- DETALHES DA TAREFA
Conte as linhas das entradas abaixo que contêm a palavra "pixels", diferenciando maiúsculas de minúsculas. Informe apenas o número.

- DADOS EXIBIDOS
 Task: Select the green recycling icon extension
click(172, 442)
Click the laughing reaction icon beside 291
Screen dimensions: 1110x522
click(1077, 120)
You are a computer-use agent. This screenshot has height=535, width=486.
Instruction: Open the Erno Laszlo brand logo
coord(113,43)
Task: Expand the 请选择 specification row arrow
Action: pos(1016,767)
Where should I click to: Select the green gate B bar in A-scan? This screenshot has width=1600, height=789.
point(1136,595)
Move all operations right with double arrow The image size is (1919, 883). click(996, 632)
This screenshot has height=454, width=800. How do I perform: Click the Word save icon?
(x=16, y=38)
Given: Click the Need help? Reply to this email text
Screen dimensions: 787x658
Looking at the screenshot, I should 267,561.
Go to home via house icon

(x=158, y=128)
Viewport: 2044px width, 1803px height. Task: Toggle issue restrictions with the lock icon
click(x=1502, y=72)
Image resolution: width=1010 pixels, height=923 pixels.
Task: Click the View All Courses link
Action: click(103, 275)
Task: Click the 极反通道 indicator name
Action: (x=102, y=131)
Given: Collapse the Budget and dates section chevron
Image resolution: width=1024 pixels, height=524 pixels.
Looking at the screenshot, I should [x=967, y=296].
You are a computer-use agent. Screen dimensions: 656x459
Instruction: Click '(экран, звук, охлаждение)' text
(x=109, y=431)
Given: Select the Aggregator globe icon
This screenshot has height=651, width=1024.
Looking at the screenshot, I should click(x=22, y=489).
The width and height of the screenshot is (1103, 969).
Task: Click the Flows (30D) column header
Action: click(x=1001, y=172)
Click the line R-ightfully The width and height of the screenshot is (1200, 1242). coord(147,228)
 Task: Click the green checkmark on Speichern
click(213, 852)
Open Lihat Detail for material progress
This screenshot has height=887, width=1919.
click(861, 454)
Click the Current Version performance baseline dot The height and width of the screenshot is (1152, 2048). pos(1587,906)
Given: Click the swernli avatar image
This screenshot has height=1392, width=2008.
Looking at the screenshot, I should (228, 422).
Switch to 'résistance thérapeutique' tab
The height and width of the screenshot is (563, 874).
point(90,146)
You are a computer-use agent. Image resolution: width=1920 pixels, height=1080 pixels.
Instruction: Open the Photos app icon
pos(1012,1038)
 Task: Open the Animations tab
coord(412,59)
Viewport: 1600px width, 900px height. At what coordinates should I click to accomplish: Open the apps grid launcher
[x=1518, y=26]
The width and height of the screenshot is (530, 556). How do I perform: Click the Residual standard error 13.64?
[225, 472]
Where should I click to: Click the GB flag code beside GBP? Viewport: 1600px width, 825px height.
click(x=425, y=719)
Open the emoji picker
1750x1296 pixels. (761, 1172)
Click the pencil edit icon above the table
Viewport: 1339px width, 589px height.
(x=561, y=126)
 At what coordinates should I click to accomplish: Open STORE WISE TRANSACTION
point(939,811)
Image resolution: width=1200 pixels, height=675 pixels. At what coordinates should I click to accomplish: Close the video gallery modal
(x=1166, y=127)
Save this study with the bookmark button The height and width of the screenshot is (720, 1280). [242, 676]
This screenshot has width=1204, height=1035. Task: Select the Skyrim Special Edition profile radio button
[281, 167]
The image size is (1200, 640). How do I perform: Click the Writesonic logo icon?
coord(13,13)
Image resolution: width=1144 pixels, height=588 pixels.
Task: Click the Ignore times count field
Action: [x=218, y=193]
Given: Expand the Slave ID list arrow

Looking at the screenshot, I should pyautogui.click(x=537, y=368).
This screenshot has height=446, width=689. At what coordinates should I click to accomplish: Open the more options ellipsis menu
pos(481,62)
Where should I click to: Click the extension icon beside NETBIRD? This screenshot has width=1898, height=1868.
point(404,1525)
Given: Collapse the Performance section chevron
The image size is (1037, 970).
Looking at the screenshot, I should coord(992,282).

- RESPOSTA
6